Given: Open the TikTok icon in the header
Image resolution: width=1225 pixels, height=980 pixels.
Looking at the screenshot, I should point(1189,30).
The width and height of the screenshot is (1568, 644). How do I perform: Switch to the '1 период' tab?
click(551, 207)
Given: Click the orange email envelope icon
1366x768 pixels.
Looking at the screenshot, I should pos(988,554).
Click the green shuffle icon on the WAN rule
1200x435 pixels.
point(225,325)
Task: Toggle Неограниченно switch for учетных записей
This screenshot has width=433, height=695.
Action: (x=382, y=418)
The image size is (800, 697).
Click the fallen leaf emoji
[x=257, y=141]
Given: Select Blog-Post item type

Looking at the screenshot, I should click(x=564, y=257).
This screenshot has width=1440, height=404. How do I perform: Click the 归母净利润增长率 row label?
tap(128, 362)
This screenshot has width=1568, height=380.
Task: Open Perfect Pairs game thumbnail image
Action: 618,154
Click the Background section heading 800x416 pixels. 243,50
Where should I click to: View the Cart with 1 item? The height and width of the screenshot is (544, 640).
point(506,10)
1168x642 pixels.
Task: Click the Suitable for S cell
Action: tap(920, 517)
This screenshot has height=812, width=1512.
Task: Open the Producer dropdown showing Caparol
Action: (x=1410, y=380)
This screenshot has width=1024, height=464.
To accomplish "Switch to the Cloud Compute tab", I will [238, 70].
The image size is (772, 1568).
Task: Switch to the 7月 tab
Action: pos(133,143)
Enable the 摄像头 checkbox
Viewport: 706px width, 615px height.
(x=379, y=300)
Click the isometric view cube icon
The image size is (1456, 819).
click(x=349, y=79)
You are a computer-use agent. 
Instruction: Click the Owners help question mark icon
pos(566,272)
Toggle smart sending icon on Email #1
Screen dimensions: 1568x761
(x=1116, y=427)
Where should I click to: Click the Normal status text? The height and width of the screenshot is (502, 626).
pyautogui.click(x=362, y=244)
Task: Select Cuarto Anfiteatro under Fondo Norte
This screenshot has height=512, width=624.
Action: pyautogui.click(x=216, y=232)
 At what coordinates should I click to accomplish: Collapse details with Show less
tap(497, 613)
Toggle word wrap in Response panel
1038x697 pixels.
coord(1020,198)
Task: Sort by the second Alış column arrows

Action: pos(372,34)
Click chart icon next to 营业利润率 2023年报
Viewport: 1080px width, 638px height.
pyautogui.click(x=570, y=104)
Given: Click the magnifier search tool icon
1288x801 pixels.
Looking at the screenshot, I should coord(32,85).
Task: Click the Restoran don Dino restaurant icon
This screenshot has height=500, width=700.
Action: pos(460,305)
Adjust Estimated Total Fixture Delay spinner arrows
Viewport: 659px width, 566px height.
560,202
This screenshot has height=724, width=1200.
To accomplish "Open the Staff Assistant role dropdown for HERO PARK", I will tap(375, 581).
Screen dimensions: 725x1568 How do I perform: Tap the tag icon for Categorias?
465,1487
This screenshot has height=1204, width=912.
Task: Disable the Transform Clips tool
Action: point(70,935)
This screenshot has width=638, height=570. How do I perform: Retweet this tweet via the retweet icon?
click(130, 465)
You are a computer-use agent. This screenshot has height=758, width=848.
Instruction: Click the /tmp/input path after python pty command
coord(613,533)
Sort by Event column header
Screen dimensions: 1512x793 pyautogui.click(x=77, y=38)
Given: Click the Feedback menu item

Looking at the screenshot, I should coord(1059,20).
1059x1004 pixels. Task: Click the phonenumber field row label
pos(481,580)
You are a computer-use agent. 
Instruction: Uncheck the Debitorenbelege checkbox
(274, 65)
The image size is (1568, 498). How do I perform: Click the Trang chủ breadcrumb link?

* _Problem to work on_
Please copy exactly the lines from the first line of the records above through the line containing "The image size is (800, 697).", including both, and nothing more.

* _Written reply_
Given: Open the TikTok icon in the header
Image resolution: width=1225 pixels, height=980 pixels.
Looking at the screenshot, I should point(1189,30).
The width and height of the screenshot is (1568, 644). How do I perform: Switch to the '1 период' tab?
click(551, 207)
Given: Click the orange email envelope icon
1366x768 pixels.
Looking at the screenshot, I should pos(988,554).
Click the green shuffle icon on the WAN rule
1200x435 pixels.
point(225,325)
Task: Toggle Неограниченно switch for учетных записей
This screenshot has width=433, height=695.
Action: (x=382, y=418)
The image size is (800, 697).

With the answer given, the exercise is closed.